-- Material for this task --
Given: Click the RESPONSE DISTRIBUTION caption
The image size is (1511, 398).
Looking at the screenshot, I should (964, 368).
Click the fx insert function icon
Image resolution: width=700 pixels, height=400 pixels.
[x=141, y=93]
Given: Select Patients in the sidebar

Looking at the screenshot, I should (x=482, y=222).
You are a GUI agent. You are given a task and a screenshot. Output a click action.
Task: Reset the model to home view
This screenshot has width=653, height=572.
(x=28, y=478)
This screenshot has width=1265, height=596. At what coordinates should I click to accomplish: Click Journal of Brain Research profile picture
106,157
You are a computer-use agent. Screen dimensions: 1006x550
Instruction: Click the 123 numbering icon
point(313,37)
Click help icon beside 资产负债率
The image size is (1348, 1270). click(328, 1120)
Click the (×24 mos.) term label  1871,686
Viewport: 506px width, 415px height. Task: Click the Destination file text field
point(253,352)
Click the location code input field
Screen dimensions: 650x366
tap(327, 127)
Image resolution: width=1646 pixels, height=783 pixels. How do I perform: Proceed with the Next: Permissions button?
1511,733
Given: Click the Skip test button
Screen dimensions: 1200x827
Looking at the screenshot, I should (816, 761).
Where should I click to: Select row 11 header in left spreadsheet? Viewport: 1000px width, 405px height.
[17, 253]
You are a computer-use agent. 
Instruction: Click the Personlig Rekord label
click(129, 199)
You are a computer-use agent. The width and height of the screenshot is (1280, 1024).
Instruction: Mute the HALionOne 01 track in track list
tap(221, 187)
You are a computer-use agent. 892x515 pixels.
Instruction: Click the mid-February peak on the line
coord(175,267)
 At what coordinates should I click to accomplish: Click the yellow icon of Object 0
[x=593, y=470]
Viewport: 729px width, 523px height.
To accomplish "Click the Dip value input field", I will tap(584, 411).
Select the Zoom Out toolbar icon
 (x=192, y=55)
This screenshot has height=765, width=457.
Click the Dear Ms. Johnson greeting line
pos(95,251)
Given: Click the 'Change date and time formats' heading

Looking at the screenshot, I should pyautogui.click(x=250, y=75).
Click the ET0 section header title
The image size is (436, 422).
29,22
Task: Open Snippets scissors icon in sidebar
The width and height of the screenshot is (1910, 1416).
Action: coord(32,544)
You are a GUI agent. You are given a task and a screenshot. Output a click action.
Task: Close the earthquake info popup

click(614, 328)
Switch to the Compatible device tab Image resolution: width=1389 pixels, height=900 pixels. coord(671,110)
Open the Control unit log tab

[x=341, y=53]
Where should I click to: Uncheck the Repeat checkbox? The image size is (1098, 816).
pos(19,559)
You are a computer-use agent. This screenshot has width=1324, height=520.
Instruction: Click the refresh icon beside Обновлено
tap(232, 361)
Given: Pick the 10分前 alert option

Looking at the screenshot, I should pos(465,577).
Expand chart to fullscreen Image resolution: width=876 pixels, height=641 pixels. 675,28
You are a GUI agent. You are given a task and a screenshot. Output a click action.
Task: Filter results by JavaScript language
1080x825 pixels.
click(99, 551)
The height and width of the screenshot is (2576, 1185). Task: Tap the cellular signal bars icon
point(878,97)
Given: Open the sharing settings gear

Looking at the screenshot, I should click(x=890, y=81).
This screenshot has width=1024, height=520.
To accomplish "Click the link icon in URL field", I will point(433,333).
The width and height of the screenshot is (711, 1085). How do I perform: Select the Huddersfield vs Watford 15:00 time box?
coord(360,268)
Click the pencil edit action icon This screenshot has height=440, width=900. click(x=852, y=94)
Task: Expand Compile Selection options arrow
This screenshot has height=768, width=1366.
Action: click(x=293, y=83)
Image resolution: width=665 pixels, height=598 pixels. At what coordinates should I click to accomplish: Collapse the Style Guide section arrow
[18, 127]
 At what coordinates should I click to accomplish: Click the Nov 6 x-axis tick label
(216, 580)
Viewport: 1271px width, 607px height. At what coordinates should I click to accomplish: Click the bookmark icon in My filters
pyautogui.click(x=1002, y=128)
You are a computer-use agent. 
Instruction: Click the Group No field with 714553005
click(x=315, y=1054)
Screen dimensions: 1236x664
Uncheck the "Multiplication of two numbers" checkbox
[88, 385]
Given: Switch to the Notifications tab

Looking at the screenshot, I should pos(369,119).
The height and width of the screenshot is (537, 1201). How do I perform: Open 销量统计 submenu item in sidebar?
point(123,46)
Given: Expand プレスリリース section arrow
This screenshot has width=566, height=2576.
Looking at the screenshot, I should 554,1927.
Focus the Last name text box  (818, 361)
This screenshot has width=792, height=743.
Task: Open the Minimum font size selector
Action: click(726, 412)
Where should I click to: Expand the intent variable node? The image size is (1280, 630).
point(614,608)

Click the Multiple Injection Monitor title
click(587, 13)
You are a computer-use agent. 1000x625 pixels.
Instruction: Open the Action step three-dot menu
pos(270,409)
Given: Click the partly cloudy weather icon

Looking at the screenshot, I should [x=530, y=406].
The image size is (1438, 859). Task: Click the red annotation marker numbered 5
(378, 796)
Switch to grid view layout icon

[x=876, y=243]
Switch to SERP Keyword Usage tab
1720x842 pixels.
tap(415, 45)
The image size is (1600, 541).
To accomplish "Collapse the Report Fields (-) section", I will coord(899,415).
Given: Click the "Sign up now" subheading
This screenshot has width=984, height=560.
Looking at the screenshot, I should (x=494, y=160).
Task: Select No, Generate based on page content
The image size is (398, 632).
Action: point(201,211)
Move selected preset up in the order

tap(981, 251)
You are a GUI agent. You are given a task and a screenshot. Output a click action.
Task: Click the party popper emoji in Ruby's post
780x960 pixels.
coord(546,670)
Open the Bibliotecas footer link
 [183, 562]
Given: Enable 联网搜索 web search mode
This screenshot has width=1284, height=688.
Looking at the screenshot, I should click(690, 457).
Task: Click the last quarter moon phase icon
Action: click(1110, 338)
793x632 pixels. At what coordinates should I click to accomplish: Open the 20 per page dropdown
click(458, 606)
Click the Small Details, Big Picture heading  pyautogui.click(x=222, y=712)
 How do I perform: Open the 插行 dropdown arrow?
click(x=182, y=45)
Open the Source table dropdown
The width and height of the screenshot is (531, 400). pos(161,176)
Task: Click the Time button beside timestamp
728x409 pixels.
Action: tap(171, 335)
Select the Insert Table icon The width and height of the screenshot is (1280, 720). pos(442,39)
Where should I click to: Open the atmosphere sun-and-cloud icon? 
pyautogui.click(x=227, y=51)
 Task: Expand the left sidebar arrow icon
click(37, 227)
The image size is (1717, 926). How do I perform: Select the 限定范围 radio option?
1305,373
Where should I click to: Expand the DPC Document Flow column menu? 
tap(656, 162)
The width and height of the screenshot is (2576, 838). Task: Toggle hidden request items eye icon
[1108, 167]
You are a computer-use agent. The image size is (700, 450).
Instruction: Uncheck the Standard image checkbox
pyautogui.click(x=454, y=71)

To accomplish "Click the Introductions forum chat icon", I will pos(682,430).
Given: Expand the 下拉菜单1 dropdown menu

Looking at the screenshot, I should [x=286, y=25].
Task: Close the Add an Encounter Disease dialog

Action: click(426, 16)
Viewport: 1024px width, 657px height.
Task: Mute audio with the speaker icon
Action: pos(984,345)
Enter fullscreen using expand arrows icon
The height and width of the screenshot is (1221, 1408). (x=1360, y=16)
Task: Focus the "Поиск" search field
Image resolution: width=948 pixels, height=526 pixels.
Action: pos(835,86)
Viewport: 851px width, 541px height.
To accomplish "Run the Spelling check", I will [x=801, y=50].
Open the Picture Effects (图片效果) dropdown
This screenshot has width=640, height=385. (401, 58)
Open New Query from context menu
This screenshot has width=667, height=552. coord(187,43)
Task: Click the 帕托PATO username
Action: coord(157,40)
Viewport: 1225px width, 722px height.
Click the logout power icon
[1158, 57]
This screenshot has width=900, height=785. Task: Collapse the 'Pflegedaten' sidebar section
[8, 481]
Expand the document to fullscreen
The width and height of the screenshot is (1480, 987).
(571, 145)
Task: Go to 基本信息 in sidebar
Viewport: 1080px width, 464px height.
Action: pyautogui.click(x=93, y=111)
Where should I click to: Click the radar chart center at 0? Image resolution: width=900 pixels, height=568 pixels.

-- Exercise prompt --
Each line above from the one with "Image resolution: width=948" up to and including the one with "Task: Go to 基本信息 in sidebar" must be set down exactly, and no line outside that span may appear.

-- Final answer --
Image resolution: width=948 pixels, height=526 pixels.
Action: pos(835,86)
Viewport: 851px width, 541px height.
To accomplish "Run the Spelling check", I will [x=801, y=50].
Open the Picture Effects (图片效果) dropdown
This screenshot has width=640, height=385. (401, 58)
Open New Query from context menu
This screenshot has width=667, height=552. coord(187,43)
Task: Click the 帕托PATO username
Action: coord(157,40)
Viewport: 1225px width, 722px height.
Click the logout power icon
[1158, 57]
This screenshot has width=900, height=785. Task: Collapse the 'Pflegedaten' sidebar section
[8, 481]
Expand the document to fullscreen
The width and height of the screenshot is (1480, 987).
(571, 145)
Task: Go to 基本信息 in sidebar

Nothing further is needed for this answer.